WHAT NEEDS TO BE DONE: Please set down, unchanged, the stretch of entries that opens with the line containing "Add item to cart with 장바구니" and closes with the line containing "Open Max Mustermann". Include both of those lines and nothing outside them.

___ GIVEN DATA ___

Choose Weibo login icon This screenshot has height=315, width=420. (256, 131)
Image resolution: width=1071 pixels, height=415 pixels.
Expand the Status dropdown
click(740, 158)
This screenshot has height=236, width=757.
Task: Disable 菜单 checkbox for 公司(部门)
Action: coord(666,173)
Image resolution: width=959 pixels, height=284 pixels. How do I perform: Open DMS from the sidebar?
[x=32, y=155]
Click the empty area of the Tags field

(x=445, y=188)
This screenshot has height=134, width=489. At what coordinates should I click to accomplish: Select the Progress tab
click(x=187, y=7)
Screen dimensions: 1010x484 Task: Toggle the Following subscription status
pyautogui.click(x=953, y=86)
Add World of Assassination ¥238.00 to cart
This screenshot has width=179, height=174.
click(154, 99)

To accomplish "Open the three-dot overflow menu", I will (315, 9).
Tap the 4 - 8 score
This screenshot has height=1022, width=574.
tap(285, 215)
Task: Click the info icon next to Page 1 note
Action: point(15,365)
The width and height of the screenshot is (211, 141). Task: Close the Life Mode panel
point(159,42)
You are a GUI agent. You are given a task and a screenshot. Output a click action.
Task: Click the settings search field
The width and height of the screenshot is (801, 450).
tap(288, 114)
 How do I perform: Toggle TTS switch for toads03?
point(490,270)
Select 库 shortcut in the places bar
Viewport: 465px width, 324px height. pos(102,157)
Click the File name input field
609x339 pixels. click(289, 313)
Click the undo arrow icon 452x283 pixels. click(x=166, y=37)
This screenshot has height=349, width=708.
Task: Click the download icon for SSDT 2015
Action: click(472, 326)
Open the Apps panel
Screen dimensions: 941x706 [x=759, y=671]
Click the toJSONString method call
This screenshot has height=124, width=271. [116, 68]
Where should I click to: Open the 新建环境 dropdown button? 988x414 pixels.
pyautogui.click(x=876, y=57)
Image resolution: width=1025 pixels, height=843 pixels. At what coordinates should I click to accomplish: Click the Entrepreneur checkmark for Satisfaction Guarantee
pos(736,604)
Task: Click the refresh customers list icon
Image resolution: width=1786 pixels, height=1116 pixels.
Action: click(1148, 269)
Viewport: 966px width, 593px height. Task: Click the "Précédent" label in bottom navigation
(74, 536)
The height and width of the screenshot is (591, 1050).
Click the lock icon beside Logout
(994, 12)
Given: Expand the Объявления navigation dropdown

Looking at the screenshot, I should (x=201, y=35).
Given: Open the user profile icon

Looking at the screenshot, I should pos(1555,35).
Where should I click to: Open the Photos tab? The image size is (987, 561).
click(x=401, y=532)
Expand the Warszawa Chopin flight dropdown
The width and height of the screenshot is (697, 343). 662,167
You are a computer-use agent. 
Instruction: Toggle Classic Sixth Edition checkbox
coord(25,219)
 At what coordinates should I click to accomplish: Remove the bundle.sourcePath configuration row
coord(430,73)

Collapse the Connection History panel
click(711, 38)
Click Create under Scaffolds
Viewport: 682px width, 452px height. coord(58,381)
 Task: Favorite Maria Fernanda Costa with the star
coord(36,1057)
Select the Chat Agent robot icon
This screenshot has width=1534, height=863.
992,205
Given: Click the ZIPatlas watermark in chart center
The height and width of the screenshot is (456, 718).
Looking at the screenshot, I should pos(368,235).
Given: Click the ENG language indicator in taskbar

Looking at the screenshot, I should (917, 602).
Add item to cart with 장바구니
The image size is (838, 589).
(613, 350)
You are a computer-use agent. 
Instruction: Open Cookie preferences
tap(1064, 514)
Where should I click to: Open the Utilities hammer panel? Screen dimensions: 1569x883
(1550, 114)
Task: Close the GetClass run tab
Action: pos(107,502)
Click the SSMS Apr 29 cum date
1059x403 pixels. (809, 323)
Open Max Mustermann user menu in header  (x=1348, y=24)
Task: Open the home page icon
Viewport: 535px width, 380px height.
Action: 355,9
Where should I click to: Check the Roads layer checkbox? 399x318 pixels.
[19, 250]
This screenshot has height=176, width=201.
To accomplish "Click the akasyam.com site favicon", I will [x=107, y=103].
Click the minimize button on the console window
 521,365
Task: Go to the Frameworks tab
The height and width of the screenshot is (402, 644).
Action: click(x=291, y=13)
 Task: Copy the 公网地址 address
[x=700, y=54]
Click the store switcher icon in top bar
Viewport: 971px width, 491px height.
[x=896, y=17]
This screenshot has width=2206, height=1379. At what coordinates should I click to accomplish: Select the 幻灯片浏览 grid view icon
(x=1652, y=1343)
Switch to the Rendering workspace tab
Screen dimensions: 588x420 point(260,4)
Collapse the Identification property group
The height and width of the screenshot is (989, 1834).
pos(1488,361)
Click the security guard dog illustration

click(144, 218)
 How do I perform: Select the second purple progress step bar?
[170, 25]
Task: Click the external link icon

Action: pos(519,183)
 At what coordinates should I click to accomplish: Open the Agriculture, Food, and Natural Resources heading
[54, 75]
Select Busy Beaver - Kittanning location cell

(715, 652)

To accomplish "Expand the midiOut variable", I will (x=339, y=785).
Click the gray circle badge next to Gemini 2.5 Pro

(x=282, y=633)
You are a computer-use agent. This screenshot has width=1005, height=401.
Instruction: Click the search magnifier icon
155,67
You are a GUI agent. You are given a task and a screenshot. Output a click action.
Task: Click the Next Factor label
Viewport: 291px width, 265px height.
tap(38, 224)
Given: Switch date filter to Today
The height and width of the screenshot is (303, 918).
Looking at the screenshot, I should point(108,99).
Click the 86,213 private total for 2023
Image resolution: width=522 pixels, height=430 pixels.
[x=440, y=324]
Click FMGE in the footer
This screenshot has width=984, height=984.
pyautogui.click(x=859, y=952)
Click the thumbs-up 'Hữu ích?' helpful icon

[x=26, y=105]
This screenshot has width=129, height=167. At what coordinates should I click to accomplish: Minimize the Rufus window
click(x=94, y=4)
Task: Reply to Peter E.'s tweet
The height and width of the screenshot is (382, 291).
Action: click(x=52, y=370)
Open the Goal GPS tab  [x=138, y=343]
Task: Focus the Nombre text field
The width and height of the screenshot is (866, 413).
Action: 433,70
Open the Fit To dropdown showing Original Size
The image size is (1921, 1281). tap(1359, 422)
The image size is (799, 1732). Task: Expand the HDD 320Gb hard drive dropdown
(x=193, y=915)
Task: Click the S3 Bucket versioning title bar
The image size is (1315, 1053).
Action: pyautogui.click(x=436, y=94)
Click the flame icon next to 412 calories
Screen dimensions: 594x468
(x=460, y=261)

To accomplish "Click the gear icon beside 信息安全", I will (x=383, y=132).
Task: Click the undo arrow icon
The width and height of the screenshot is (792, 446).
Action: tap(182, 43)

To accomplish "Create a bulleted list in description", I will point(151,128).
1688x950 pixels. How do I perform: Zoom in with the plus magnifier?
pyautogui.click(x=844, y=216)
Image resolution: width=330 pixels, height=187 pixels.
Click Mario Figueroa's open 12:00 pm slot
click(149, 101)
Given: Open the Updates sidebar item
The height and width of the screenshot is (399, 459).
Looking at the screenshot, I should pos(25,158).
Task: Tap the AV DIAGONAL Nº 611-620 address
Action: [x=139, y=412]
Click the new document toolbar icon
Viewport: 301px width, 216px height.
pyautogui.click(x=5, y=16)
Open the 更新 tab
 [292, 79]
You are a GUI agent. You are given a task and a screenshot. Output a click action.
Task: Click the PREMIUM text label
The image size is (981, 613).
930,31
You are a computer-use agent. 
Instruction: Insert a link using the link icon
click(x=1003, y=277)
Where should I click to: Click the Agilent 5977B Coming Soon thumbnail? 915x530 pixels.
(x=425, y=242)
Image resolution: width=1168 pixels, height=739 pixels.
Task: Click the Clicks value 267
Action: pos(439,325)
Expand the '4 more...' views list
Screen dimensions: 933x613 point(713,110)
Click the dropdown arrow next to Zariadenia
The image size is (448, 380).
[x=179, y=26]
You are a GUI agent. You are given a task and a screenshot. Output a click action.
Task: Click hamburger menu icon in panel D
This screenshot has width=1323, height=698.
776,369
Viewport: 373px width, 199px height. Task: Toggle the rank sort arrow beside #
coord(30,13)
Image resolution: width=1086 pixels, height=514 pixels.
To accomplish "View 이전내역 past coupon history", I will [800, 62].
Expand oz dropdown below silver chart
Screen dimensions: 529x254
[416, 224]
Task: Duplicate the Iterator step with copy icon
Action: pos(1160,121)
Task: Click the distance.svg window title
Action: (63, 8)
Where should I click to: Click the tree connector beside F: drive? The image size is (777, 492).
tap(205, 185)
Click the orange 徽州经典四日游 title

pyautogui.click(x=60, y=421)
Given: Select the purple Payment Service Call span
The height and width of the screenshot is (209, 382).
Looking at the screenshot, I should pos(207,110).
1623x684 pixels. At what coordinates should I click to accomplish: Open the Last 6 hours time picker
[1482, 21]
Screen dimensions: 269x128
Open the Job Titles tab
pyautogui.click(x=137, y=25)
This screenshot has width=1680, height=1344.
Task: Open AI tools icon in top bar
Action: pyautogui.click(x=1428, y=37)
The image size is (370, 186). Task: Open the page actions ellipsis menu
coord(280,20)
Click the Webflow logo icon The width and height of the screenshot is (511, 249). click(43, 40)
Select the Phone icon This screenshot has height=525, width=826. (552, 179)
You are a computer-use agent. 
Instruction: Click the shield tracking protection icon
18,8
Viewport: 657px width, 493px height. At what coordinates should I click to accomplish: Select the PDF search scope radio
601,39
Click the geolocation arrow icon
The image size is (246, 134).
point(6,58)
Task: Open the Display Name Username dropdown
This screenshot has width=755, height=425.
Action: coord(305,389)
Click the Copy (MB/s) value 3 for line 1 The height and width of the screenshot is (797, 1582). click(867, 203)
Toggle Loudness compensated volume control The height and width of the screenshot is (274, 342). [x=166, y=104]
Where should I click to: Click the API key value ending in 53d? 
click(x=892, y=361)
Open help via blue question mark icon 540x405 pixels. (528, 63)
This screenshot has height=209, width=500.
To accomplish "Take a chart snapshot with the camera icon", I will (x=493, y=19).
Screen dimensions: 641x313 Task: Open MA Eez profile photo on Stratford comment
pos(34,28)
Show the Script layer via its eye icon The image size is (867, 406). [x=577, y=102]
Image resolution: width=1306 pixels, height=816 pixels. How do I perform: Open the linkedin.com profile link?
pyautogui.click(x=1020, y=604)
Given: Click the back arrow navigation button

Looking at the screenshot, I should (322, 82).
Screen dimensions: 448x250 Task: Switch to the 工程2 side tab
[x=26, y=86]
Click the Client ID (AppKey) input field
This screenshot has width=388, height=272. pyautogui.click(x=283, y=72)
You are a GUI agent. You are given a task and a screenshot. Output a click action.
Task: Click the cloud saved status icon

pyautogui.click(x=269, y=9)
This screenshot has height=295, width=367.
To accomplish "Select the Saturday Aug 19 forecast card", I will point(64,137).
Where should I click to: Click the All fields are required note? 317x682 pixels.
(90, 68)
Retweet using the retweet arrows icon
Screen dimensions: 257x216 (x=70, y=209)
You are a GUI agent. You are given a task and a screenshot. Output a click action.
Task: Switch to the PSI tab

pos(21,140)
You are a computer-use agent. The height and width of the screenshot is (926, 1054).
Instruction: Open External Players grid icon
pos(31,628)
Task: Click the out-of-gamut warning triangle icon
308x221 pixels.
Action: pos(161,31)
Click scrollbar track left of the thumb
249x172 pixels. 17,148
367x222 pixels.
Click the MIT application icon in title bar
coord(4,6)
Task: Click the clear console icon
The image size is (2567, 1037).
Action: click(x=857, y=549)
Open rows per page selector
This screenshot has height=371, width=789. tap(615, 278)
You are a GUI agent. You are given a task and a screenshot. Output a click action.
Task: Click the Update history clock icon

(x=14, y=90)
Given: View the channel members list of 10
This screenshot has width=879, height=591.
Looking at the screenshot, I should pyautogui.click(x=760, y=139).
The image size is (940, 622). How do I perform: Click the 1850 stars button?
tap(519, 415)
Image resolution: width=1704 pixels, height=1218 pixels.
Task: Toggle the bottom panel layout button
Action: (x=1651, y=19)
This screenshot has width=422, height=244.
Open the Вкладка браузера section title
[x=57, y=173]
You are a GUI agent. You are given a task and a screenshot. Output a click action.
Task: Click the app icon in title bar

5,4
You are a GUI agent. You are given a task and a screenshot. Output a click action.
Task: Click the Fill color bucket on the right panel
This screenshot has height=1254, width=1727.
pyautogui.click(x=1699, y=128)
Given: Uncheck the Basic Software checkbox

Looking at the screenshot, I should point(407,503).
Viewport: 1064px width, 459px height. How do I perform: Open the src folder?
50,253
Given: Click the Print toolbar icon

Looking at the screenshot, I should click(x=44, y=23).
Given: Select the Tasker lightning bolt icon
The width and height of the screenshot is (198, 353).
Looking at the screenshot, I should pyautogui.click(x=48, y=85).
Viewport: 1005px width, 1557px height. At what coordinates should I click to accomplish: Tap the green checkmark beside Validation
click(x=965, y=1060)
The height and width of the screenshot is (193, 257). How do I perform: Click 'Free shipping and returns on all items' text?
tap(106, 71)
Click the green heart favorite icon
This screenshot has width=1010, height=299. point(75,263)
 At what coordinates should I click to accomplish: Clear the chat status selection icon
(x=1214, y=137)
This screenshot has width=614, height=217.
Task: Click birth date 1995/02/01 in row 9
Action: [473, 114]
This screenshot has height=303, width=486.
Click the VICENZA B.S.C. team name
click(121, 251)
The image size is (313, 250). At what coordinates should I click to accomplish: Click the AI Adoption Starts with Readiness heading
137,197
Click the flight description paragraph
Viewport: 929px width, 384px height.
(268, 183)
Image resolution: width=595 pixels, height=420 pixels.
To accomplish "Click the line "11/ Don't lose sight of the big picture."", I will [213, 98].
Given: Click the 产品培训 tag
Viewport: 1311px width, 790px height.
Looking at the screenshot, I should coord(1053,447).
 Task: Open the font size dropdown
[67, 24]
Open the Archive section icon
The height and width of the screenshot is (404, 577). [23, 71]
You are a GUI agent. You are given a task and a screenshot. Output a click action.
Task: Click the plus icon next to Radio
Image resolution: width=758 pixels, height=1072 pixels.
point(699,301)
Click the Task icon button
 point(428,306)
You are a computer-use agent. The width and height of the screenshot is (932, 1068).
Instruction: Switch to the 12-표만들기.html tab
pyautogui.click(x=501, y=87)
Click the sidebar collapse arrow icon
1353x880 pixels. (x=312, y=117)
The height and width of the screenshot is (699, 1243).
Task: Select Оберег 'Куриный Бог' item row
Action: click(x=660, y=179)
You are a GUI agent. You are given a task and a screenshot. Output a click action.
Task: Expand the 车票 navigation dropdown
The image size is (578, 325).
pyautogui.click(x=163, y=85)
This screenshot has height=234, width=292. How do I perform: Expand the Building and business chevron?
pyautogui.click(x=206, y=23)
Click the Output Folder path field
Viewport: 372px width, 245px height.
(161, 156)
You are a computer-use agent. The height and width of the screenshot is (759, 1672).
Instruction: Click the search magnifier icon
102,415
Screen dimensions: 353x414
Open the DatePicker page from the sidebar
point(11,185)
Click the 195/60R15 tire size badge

___

WRITTEN ANSWER:
Add item to cart with 장바구니
The image size is (838, 589).
(613, 350)
You are a computer-use agent. 
Instruction: Open Cookie preferences
tap(1064, 514)
Where should I click to: Open the Utilities hammer panel? Screen dimensions: 1569x883
(1550, 114)
Task: Close the GetClass run tab
Action: pos(107,502)
Click the SSMS Apr 29 cum date
1059x403 pixels. (809, 323)
Open Max Mustermann user menu in header  (x=1348, y=24)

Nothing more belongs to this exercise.